:: ACTIVITY ::
Reply with exactly the lines from the one that contains "Click the paperclip" through the last line of the records below, and with no other lines.

:: MATERIAL SUPPLIED ::
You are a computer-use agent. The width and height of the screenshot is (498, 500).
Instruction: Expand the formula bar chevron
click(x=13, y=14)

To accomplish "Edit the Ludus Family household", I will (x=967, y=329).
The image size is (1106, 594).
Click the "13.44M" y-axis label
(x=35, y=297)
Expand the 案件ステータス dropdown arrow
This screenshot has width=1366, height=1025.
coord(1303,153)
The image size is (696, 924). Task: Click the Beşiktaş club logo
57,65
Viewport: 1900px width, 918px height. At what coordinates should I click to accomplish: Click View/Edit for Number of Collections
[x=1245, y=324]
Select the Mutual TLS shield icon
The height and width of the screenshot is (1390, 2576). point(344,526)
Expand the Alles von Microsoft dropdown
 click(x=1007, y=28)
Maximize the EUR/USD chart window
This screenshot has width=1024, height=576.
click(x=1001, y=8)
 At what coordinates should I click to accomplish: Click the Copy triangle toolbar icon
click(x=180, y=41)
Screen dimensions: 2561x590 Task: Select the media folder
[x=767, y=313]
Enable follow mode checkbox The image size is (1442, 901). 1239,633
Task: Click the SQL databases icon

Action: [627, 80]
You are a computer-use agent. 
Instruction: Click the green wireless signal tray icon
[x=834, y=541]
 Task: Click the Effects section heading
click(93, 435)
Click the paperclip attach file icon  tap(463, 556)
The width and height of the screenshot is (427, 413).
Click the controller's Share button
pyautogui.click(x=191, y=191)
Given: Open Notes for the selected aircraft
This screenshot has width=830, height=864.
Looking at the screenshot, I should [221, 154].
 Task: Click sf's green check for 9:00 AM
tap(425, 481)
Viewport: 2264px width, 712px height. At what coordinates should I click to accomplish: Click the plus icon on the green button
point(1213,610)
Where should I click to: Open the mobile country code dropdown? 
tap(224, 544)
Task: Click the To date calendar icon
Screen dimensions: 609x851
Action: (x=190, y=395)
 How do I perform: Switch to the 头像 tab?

:: EXPECTED OUTPUT ::
Click the paperclip attach file icon  tap(463, 556)
The width and height of the screenshot is (427, 413).
Click the controller's Share button
pyautogui.click(x=191, y=191)
Given: Open Notes for the selected aircraft
This screenshot has width=830, height=864.
Looking at the screenshot, I should [221, 154].
 Task: Click sf's green check for 9:00 AM
tap(425, 481)
Viewport: 2264px width, 712px height. At what coordinates should I click to accomplish: Click the plus icon on the green button
point(1213,610)
Where should I click to: Open the mobile country code dropdown? 
tap(224, 544)
Task: Click the To date calendar icon
Screen dimensions: 609x851
Action: (x=190, y=395)
 How do I perform: Switch to the 头像 tab?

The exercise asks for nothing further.